- _Provided records_:
************

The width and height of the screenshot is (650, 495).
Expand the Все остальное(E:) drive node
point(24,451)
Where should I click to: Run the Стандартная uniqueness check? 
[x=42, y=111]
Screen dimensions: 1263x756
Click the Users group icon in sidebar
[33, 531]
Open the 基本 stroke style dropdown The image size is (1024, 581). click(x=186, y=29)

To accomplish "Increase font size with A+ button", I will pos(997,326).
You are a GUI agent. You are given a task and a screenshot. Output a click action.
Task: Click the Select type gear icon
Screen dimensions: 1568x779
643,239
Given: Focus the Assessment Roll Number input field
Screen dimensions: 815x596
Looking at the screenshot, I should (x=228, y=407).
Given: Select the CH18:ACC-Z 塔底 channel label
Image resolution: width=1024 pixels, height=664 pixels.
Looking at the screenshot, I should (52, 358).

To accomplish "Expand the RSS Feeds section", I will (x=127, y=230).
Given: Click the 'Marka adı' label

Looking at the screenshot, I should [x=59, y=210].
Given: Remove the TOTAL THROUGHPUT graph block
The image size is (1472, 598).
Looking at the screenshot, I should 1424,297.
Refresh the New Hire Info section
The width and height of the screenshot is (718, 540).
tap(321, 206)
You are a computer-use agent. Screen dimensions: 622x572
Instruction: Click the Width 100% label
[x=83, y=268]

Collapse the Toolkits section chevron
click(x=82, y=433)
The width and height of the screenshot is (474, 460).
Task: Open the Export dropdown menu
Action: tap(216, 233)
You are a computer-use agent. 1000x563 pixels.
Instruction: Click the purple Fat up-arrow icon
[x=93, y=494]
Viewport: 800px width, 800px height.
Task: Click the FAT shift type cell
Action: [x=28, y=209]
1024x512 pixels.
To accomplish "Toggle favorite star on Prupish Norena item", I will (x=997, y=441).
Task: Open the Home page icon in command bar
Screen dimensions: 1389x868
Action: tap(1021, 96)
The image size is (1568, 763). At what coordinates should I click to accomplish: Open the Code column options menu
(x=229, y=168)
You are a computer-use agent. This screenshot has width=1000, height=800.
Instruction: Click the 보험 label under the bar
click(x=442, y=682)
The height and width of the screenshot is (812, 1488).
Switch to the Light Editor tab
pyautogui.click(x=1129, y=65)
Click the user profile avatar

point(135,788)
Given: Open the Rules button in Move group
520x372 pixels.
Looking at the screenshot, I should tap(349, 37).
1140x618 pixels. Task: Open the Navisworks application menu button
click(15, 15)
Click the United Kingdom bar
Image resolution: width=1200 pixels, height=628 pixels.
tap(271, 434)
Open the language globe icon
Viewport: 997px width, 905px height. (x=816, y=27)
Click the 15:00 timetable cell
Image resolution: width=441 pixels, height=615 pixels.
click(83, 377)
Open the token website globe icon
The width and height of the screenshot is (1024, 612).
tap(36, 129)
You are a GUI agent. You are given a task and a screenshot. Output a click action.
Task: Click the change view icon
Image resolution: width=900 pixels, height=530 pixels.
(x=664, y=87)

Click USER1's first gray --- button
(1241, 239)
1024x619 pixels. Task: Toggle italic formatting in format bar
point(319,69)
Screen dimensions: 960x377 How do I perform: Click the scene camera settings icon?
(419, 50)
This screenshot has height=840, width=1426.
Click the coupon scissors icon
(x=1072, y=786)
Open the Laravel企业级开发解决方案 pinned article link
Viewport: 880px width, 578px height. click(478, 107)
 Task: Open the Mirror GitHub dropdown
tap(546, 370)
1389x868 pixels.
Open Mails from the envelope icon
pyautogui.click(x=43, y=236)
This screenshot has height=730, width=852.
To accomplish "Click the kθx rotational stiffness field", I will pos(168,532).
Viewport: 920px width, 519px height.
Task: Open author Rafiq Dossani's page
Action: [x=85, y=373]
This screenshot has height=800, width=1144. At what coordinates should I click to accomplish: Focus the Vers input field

************

Copy all lines of the records in which the string "This" can be found.

You are a computer-use agent. This screenshot has width=1000, height=800.
This screenshot has height=840, width=1426.
This screenshot has height=730, width=852.
This screenshot has height=800, width=1144. At what coordinates should I click to accomplish: Focus the Vers input field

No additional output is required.